For the sake of the analysis, we enforce the following assumption concerning the tail behavior of the policy \(\pi _{\varvec{{\theta }}}\).

Assumption 4

(Subgaussianity) For any \(\varvec{{\theta }} \in \varTheta\) and for any \(s \in {\mathcal {S}}\) the centered sufficient statistic \(\varvec{{{\overline{t}}}}(s,a,\varvec{{\theta }})\) is subgaussian with parameter \(\sigma \ge 0\), i.e.,  for any \(\varvec{{\alpha }} \in {\mathbb {R}}^d\):

$$\begin{aligned} \mathop {{{\,{{\mathbb { E}}}\,}}}\limits _{a \sim \pi _{\varvec{{\theta }}} (\cdot |s)} \left[ \exp \left\{ \varvec{{\alpha }}^T \varvec{{{\overline{t}}}}(s,a,\varvec{{\theta }}) \right\} \right] \le \exp \left\{ \frac{1}{2} \left\| \varvec{{\alpha }} \right\| _2^2 \sigma ^2 \right\} . \end{aligned}$$

A sufficient condition to ensure that Gaussian and Boltzmann are subgaussian is that the features \(\varvec{{\phi }}(s)\) are bounded in \(L_2\)-norm, uniformly over the state space \({\mathcal {S}}\) (Proposition 2). Furthermore, limited to the policies complying with Assumption 3, the identifiability (Assumption 2) can be restated in terms of the Fisher Information matrix (Rothenberg et al., 1971; Little et al., 2010).

Lemma 2

(Rothenberg et al., (1971), Theorem 3) Let \(\varPi _\varTheta\) be a policy space, as in Assumption 3. Then, under suitable regularity conditions (see Rothenberg et al., (1971)), if the Fisher Information matrix (FIM) \({\mathcal {F}}(\varvec{{\theta }})\):

$$\begin{aligned} {\mathcal {F}}(\varvec{{\theta }}) = \mathop {{{\,{{\mathbb { E}}}\,}}}\limits _{\begin{array}{c} s \sim \nu \\ a \sim \pi _{\varvec{{\theta }}}(\cdot |s) \end{array}} \left[ \varvec{{{\overline{t}}}}(s,a,\varvec{{\theta }})\varvec{{{\overline{t}}}}(s,a,\varvec{{\theta }})^T \right] \end{aligned}$$

is non–singular for all \(\varvec{{\theta }} \in \varTheta\), then \(\varPi _\varTheta\) is identifiable. In this case, we denote with \(\lambda _{\min } = \inf _{\varvec{{\theta }} \in \varTheta } \lambda _{\min } \left( {\mathcal {F}}(\varvec{{\theta }}) \right) > 0\).

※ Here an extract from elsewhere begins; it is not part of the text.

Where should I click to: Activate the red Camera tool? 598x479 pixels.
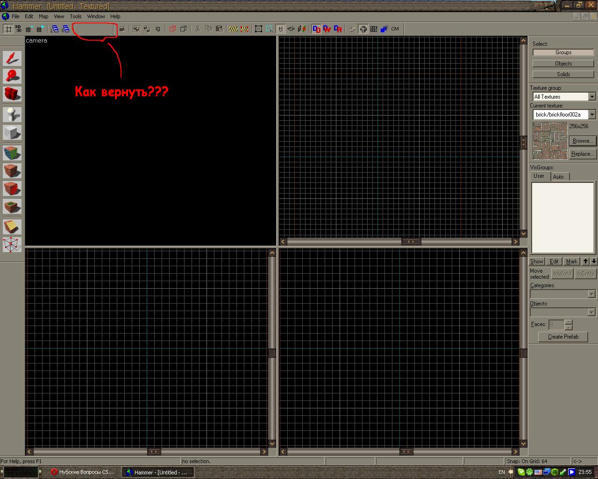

Proposition 1 of Appendix A.2.1 shows that a sufficient condition for the identifiability in the case of Gaussian and Boltzmann linear policies is that the second moment matrix of the feature vector \(\mathop {{{\,{{\mathbb { E}}}\,}}}\limits _{s \sim \nu } \left[ \varvec{{\phi }}(s)\varvec{{\phi }}(s)^T \right]\) is non–singular along with the fact that the policy \(\pi _{\varvec{{\theta }}}\) plays each action with positive probability for the Boltzmann policy.

Remark 3

(How to enforce identifiability?) Requiring that \(\mathop {{{\,{{\mathbb { E}}}\,}}}\limits _{s \sim \nu } \left[ \varvec{{\phi }}(s)\varvec{{\phi }}(s)^T \right]\) is full rank is essentially equivalent to require that all features \(\phi _i\) are linearly independent for all \(i \in \{1,...,d\}\). This condition can be easily met with a preprocessing phase that removes the linearly dependent features, for instance, by employing Principal Component Analysis (PCA, Jolliffe, 2011). For this reason, in our experimental evaluation we will always consider the case of linearly independent features.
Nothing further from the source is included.